El sufrimiento de una madre
Estoy sentada frente al televisor, lo apago, lo prendo... y lo único que puedo hacer es llorar. Silvia Tesán de Pietrarelli.
Estoy sentada frente al televisor, lo apago, lo prendo... y lo único que puedo hacer es llorar. Llorar en primer lugar por Candela. Porque siempre el que se va es el que no se lo merece. Y luego por su madre, a quien tan livianamente se trata de involucrar en un hecho macabro y sobre quien nadie sabe por lo que está pasando. Nadie, absolutamente nadie, que no haya pasado por este inexplicable dolor de perder un hijo tiene el derecho de suponer, de opinar, de creer saber cómo se siente.

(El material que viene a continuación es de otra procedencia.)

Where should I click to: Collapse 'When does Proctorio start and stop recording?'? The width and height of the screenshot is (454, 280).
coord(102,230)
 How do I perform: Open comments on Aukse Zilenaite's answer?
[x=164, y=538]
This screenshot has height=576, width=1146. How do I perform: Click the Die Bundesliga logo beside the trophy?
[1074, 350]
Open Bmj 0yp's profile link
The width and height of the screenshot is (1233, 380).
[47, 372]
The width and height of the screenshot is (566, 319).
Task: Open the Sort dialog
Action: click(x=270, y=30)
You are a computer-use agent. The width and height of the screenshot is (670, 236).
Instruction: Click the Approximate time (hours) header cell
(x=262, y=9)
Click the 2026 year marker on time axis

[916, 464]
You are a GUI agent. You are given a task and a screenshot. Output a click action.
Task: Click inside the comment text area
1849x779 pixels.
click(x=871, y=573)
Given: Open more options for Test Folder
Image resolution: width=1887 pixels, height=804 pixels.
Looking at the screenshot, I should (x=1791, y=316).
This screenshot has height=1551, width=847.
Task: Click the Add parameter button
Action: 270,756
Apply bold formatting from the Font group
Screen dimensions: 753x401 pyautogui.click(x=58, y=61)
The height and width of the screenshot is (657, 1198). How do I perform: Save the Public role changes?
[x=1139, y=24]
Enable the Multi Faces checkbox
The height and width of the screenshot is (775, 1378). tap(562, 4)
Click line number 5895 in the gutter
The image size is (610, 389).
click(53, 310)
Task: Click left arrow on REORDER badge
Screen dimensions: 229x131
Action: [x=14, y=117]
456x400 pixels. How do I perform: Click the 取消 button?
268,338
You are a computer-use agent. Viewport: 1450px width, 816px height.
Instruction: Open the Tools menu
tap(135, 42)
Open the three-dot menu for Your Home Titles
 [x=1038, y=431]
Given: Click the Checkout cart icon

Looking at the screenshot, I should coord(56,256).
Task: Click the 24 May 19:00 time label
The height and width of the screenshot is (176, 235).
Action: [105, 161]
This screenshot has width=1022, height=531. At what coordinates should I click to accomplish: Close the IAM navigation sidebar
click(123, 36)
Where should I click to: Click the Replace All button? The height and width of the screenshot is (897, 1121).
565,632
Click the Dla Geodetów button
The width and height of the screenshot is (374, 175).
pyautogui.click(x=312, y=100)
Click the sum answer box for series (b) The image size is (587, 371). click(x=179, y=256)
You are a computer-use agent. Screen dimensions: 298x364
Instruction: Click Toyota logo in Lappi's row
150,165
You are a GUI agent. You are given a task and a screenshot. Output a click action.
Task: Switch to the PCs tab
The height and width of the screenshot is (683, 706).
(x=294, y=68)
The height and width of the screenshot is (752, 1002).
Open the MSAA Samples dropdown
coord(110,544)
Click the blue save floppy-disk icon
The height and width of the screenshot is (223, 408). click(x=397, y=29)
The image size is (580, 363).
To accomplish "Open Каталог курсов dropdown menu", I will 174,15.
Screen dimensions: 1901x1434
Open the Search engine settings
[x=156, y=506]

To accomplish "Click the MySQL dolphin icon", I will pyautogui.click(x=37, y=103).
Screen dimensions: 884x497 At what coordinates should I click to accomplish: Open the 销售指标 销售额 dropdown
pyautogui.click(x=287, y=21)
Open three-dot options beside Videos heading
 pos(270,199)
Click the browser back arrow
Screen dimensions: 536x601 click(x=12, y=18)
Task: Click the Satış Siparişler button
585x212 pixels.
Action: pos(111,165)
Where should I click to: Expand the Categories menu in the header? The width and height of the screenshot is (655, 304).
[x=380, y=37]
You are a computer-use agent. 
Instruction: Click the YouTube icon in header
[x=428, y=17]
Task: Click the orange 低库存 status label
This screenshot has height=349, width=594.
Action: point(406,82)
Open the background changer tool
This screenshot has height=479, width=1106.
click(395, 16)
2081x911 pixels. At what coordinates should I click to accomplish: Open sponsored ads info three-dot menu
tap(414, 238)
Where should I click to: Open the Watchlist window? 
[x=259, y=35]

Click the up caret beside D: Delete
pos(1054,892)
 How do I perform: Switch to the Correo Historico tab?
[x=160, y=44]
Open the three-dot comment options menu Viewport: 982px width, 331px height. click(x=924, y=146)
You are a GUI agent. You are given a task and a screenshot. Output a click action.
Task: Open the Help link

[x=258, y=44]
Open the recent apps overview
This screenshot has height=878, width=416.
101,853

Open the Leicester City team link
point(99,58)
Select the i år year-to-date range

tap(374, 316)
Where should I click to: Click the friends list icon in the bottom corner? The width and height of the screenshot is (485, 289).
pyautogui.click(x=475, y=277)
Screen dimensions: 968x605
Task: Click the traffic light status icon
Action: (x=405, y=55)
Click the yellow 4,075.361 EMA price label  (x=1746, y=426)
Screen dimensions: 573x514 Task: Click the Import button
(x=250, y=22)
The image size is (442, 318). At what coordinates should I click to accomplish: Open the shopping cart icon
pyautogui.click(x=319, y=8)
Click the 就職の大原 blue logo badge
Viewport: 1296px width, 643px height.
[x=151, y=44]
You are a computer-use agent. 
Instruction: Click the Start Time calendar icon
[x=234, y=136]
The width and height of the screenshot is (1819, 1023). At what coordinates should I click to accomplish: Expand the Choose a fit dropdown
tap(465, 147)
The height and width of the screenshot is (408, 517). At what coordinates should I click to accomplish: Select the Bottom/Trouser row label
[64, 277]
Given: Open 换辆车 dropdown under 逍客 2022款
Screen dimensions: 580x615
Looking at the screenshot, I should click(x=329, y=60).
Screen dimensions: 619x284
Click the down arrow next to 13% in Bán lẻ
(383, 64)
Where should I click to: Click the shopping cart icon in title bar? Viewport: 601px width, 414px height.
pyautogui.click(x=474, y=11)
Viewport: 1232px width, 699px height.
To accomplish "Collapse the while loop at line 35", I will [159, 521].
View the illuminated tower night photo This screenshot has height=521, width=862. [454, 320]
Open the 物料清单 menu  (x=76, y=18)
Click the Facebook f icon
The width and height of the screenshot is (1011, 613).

Los que hemos perdido hijos tenemos como una cierta inmunidad, adquirida a costa del horror y el dolor, que prohíbe a cualquier otro ser humano juzgar o culpar. Es cierto que hemos asistido muchas veces a casos en que los progenitores abusaban de sus hijos u otras barbaridades, pero demos el beneficio de la duda... ninguna madre entrega a su hija por todo el oro del mundo. Ocupemos nuestro pensamiento en orar por ella, por su dolor infinito, por su duelo eterno, por todo el horror que recién comienza. Ocupemos nuestras energías en exigir justicia. "Pueblo manso el nuestro... sólo sale a la calle cuando le tocan el bolsillo o cuando el horror golpea a su puerta", se solía decir, también de modo injusto. Créanme... hay que tener mucho coraje para sobrevivir a la muerte de un hijo, sea en las circunstancias que fuere.